Apparently, the trial judge came to the same conclusion. After he received the notes, he notified all parties and all members of the jury of his receipt of the notes, and held a hearing to determine if the notes had an influence on the verdict. Each juror stated that his verdict was in no way influenced by the notes. No prejudice to appellants was affirmatively demonstrated. It is a long-standing rule of this court that we will not reverse a judgment because of the misconduct of a juror unless prejudice to the complaining party is shown. Armleder v. Lieberman (1877), 33 Ohio St. 77. We find that the trial court did not err in denying a new trial, and overrule this proposition of law.

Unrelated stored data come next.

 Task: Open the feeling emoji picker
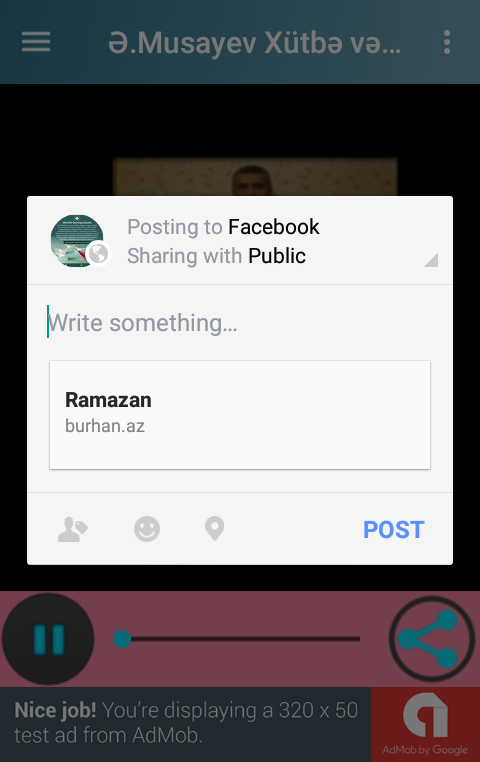147,529

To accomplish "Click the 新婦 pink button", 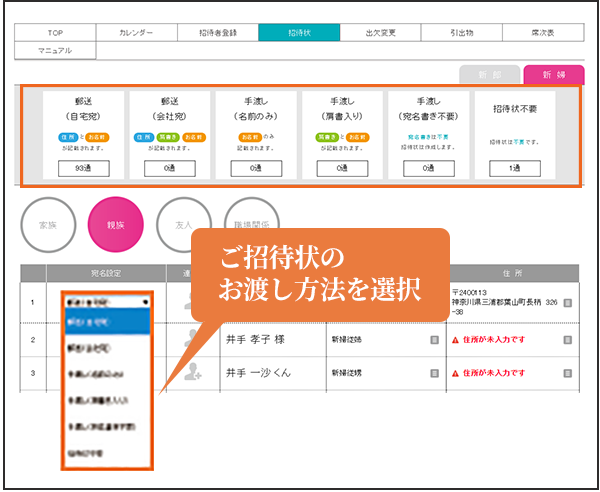I will tap(552, 74).
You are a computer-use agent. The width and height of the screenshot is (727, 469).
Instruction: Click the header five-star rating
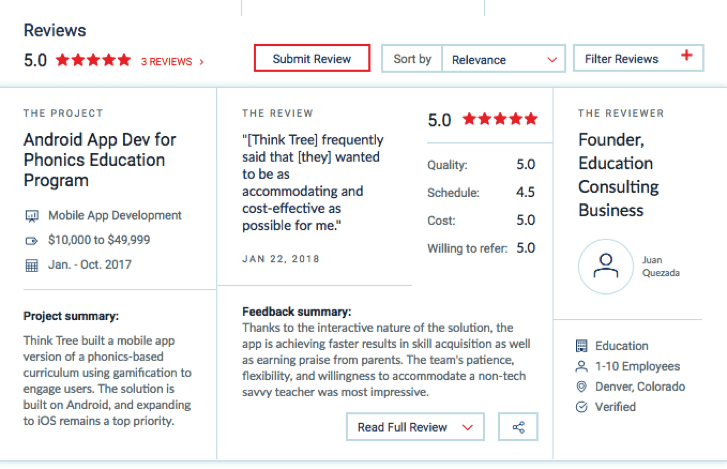coord(93,60)
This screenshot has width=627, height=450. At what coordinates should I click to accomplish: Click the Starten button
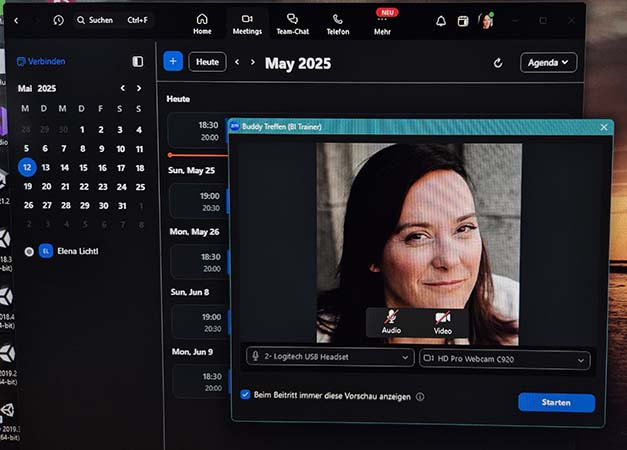[556, 402]
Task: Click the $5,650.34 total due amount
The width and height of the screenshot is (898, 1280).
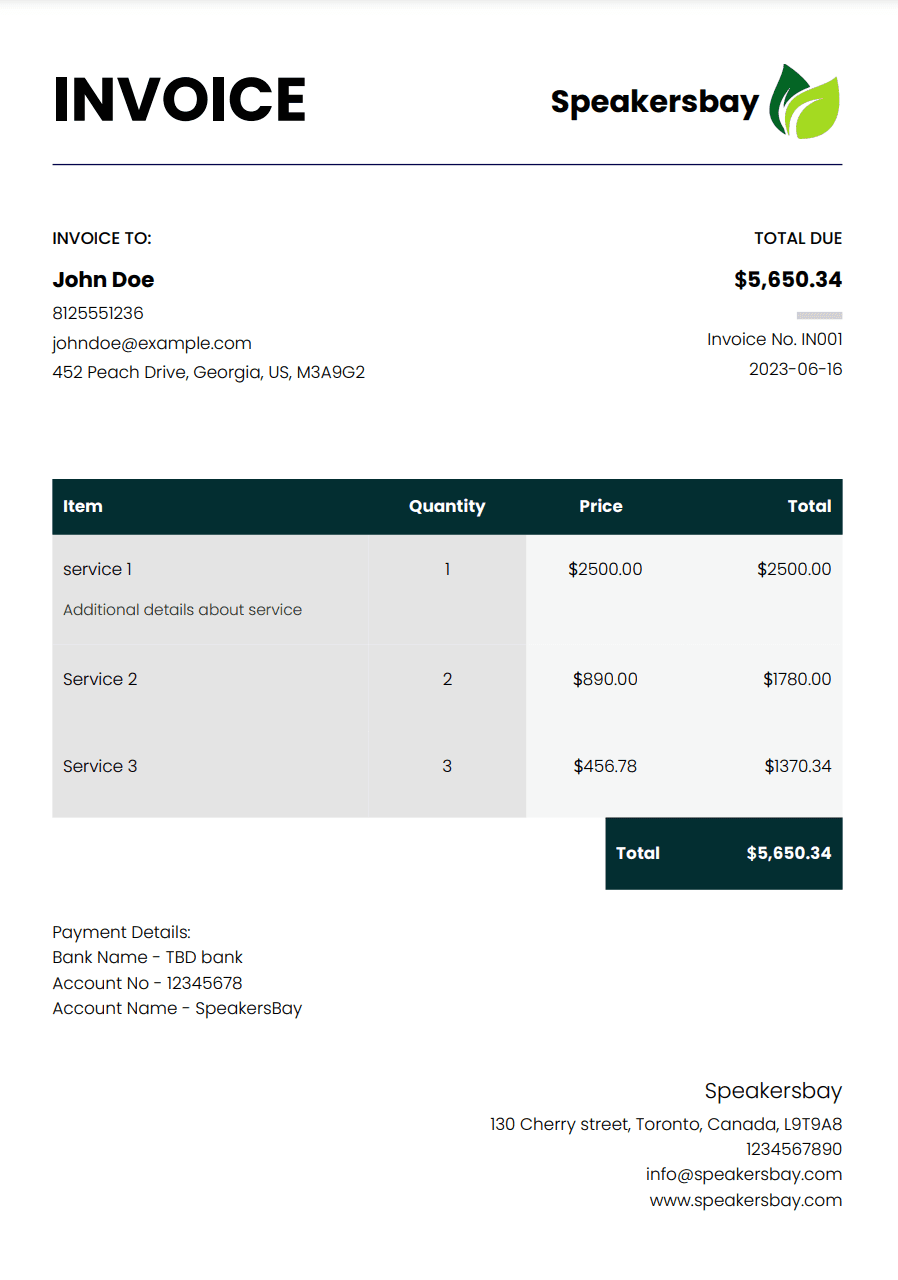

Appellant Mihalic's sixth proposition of law asserts that the trial court erred in excluding the proffered testimony of a defense witness who would have testified that Broeckel harbored ill will for Mihalic. Appellant asserts further that since such witness is the only direct evidence of such ill will, it cannot be said that the error was harmless beyond a reasonable doubt.
The evidence which Mihalic sought to introduce was the testimony of one Zimmerman who would have testified that in a conversation he had with Broeckel, Broeckel referred to Mihalic as a "rotten S.O.B." Broeckel had earlier testified that Mihalic was "a nice person." The state objected to Zimmerman's testimony on the ground that it was offered to impeach a prior inconsistent statement by Broeckel and that counsel for appellant failed to lay a proper foundation upon which Broeckel could later be impeached. The trial court sustained the objection.
Appellant contends here, as he did in the Court of Appeals, that the purpose of the testimony was not to impeach a prior inconsistent statement by Broeckel, but rather to demonstrate that Broeckel was prejudiced or biased towards Mihalic. We agree, as did the Court of Appeals. The impeachment of a witness by showing bias or prejudice does not require the foundation necessary for impeaching a prior inconsistent statement, and therefore the trial court should have allowed Zimmerman to testify.
The Court of Appeals concluded that this error was harmless beyond a reasonable doubt. After careful consideration, we agree. A defendant is not entitled to a perfect and errorless trial, but he is entitled to a fair and impartial one. See State v. Perryman (1976), 49 Ohio St.2d 14, 19. No prejudicial effect sufficient to warrant a new trial was caused by this error. This proposition of law is overruled.
Appellant Mihalic's last proposition of law alleges that the trial court erred in admitting evidence of Mihalic's checking account without attempting to demonstrate that his net worth also increased during the period of the alleged crimes. Appellant asserts that in the absence of such a foundation, evidence of checking account activity is irrelevant.
This proposition is without merit. Clearly, considering the type of charges against Mihalic, evidence of bank activity is relevant and of probative value. Such evidence is certainly not conclusive; the jury is free to give it any weight it desires, or to disregard it. Appellant offered, in considerable detail, explanations and rebuttal evidence. It is not our function to act as a reviewing jury; we see no improper conduct or impermissible inferences. Proposition of law number seven is overruled.
Accordingly, the judgment as to both appellants is affirmed.
Judgment affirmed.
O'NEILL, C.J., HERBERT, CELEBREZZE, MCCORMAC, P. BROWN, SWEENEY and LOCHER, JJ., concur.
MCCORMAC, J., of the Tenth Appellate District, sitting for W. BROWN, J.